On ne s’étonnera pas, du point de vue capitaliste romantique, que Rimbaud ait abandonné toute ambition à se faire une place dans le nauséabond landerneau parisien des lettres pour se consacrer au trafic d’armes dans les magiques terres d’Éthiopie. Suivant les critères de la démocratie-artiste, Rimbaud n’a pas renoncé à la poésie en s’embarquant pour l’Afrique. Au contraire, c’est avec sa période du Harar qu’il illustre l’acte le plus postmoderne qui soit, celui de devenir un animal schizoïde par-delà bien et mal. Parions que notre époque célébrera bientôt ses lettres d’Aden comme des chefs-d’œuvre plus radicaux que la Saison en enfer. Ainsi de ces deux phrases datées du 22 octobre 1885 :
« Il me vient quelques milliers de fusils d’Europe. Je vais former une caravane, et porter cette marchandise à Ménélik, roi du Choa[83]. »

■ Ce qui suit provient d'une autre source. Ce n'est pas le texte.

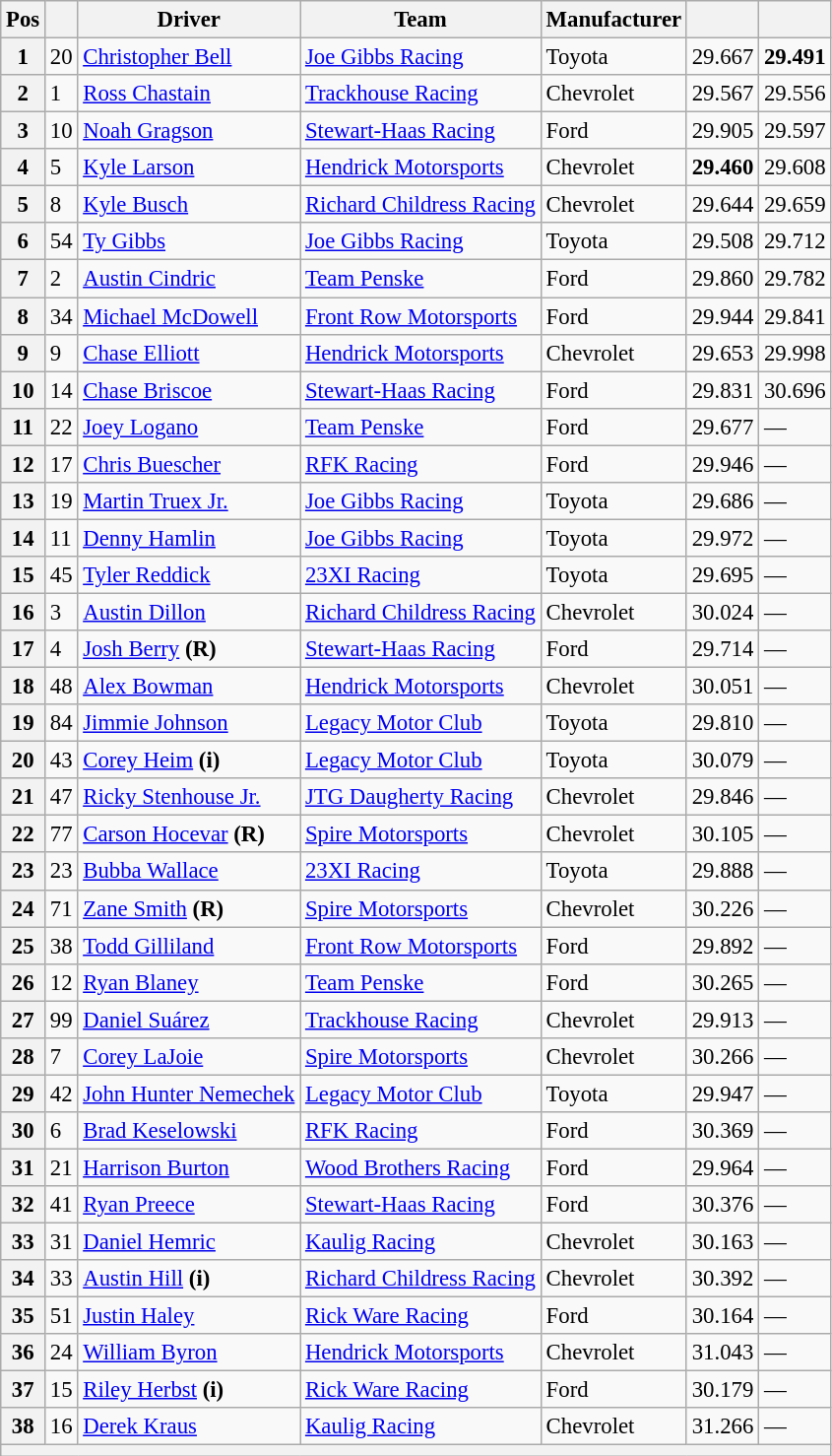
25 [24, 945]
42 [61, 1093]
29.846 [723, 797]
29.947 [723, 1093]
30 [24, 1130]
29.714 [723, 649]
Harrison Burton [189, 1167]
29.782 [796, 279]
29.597 [796, 131]
30.226 [723, 908]
29.810 [723, 723]
29.460 [723, 167]
29.888 [723, 871]
77 [61, 834]
Christopher Bell [189, 57]
Jimmie Johnson [189, 723]
28 [24, 1056]
30.105 [723, 834]
30.024 [723, 611]
27 [24, 1019]
99 [61, 1019]
29.964 [723, 1167]
Daniel Hemric [189, 1242]
29.892 [723, 945]
29 [24, 1093]
Austin Cindric [189, 279]
Josh Berry (R) [189, 649]
Bubba Wallace [189, 871]
29.556 [796, 94]
29.972 [723, 538]
Pos [24, 20]
29.998 [796, 352]
29.677 [723, 426]
32 [24, 1204]
31.266 [723, 1427]
30.163 [723, 1242]
45 [61, 575]
Todd Gilliland [189, 945]
29.913 [723, 1019]
41 [61, 1204]
Carson Hocevar (R) [189, 834]
Justin Haley [189, 1315]
29.667 [723, 57]
30.179 [723, 1389]
29.659 [796, 205]
Austin Dillon [189, 611]
Chris Buescher [189, 464]
Wood Brothers Racing [421, 1167]
13 [24, 501]
Tyler Reddick [189, 575]
47 [61, 797]
Team [421, 20]
Chase Briscoe [189, 390]
30.369 [723, 1130]
Denny Hamlin [189, 538]
29.831 [723, 390]
Kyle Larson [189, 167]
Alex Bowman [189, 686]
Corey Heim (i) [189, 760]
Ryan Preece [189, 1204]
Daniel Suárez [189, 1019]
Chase Elliott [189, 352]
37 [24, 1389]
30.265 [723, 982]
29.841 [796, 316]
Derek Kraus [189, 1427]
Austin Hill (i) [189, 1278]
29.653 [723, 352]
29.491 [796, 57]
36 [24, 1352]
30.376 [723, 1204]
William Byron [189, 1352]
35 [24, 1315]
Brad Keselowski [189, 1130]
Corey LaJoie [189, 1056]
Ty Gibbs [189, 241]
30.696 [796, 390]
29.905 [723, 131]
Zane Smith (R) [189, 908]
29.508 [723, 241]
Ricky Stenhouse Jr. [189, 797]
Riley Herbst (i) [189, 1389]
Joey Logano [189, 426]
Ross Chastain [189, 94]
29.608 [796, 167]
29.712 [796, 241]
30.079 [723, 760]
30.392 [723, 1278]
51 [61, 1315]
Ryan Blaney [189, 982]
Manufacturer [613, 20]
Kyle Busch [189, 205]
JTG Daugherty Racing [421, 797]
29.686 [723, 501]
26 [24, 982]
Martin Truex Jr. [189, 501]
43 [61, 760]
29.567 [723, 94]
29.944 [723, 316]
Michael McDowell [189, 316]
48 [61, 686]
John Hunter Nemechek [189, 1093]
30.164 [723, 1315]
84 [61, 723]
18 [24, 686]
31.043 [723, 1352]
29.695 [723, 575]
54 [61, 241]
30.051 [723, 686]
30.266 [723, 1056]
Driver [189, 20]
29.860 [723, 279]
29.644 [723, 205]
71 [61, 908]
Noah Gragson [189, 131]
29.946 [723, 464]
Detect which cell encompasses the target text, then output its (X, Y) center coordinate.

Ce déplacement des textes d’Héraclite et de Rimbaud ne manquera pas de perturber les despotes éclairés qui donnent le la de la vie coolturelle. Pourtant, il révèle la manière dont les poètes sont lus par l’homme contemporain. De la même manière, pour comprendre le succès actuel de Fernando Pessoa, on ne peut négliger le fait que le lecteur s’identifie à son génie incompris. Voici comment l’autartiste lit son Bureau de tabac :
« L’artiste-sans-œuvre est tout, il sera toujours tout. Il ne peut vouloir être rien, car il doit rêver tous les rêves du monde.
L’artiste-sans-œuvre n’est jamais vaincu, car il incarne la vérité.

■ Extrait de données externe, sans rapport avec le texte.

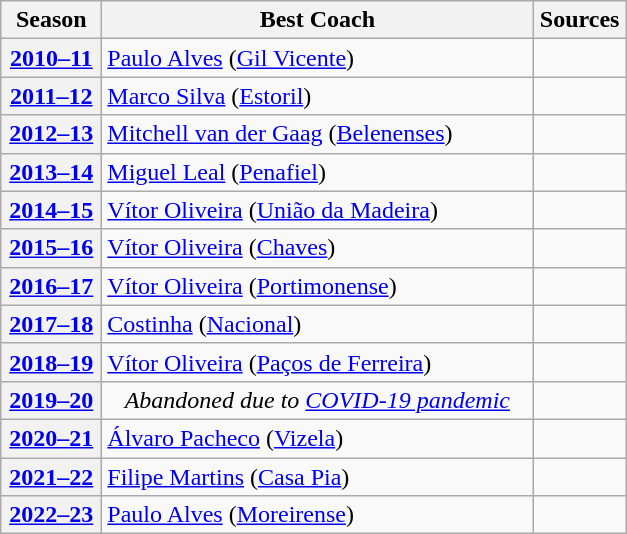
Miguel Leal (Penafiel) (318, 172)
Best Coach (318, 20)
Paulo Alves (Gil Vicente) (318, 58)
2015–16 (52, 248)
2021–22 (52, 477)
2012–13 (52, 134)
Vítor Oliveira (União da Madeira) (318, 210)
2010–11 (52, 58)
Filipe Martins (Casa Pia) (318, 477)
Vítor Oliveira (Portimonense) (318, 286)
2014–15 (52, 210)
2013–14 (52, 172)
Costinha (Nacional) (318, 324)
Vítor Oliveira (Chaves) (318, 248)
Vítor Oliveira (Paços de Ferreira) (318, 362)
2018–19 (52, 362)
2022–23 (52, 515)
2011–12 (52, 96)
Season (52, 20)
2017–18 (52, 324)
Sources (580, 20)
Abandoned due to COVID-19 pandemic (318, 400)
Álvaro Pacheco (Vizela) (318, 438)
Marco Silva (Estoril) (318, 96)
2019–20 (52, 400)
2020–21 (52, 438)
Mitchell van der Gaag (Belenenses) (318, 134)
Paulo Alves (Moreirense) (318, 515)
2016–17 (52, 286)
From the cell containing the given text, extract its center point as [x, y] coordinate. 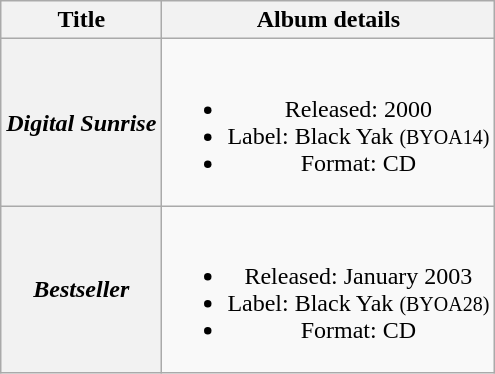
Released: January 2003Label: Black Yak (BYOA28)Format: CD [328, 290]
Title [82, 20]
Album details [328, 20]
Bestseller [82, 290]
Digital Sunrise [82, 122]
Released: 2000Label: Black Yak (BYOA14)Format: CD [328, 122]
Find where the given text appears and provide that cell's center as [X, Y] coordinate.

Il n’a de fraternité qu’avec les choses. Mais ces choses sont vivantes.
L’artiste-sans-œuvre n’est jamais perplexe, car il ne pense pas, ne cherche pas ; il trouve.
Penser ce qu’il est ? Mais l’artiste-sans-œuvre n’est pas seulement un autre ; il est mille autres !
L’artiste-sans-œuvre rêve davantage que Napoléon n’a agi. Il serre dans son cœur hypothétique plus d’humanités que le Christ. Il conçoit en secret des philosophies qu’aucun Kant n’a écrites.
L’artiste-sans-œuvre est celui qui est né pour cela ; il a toutes les dispositions. Il conquiert le monde entier sans se lever du lit. Et lorsqu’il doute de lui, il mange des chocolats.
L’artiste-sans-œuvre n’a pas l’amertume de ce qu’il ne sera jamais.
Il nomme noble la fierté d’être soi, et vil le mépris de soi.
Lorsqu’il s’invoque lui-même, l’artiste-sans-œuvre y trouve tout.
Et lorsqu’il sent trop de joie en lui, il fume une cigarette. »
L’hypermodernité comme adjuvant du Vide
Au XXe siècle, psychanalystes et philosophes se sont rejoints pour définir l’Homme en tant que manque – manque d’un être toujours Autre, manque à être présent dans l’action. La nouveauté, c’est que l’homme contemporain a décidé de se glorifier de cette faille plutôt que d’en tirer une leçon d’humilité. En tant que poète-à-Las-Vegas, l’Homme Échappé est une porte ouverte dans un décor en trompe-l’œil.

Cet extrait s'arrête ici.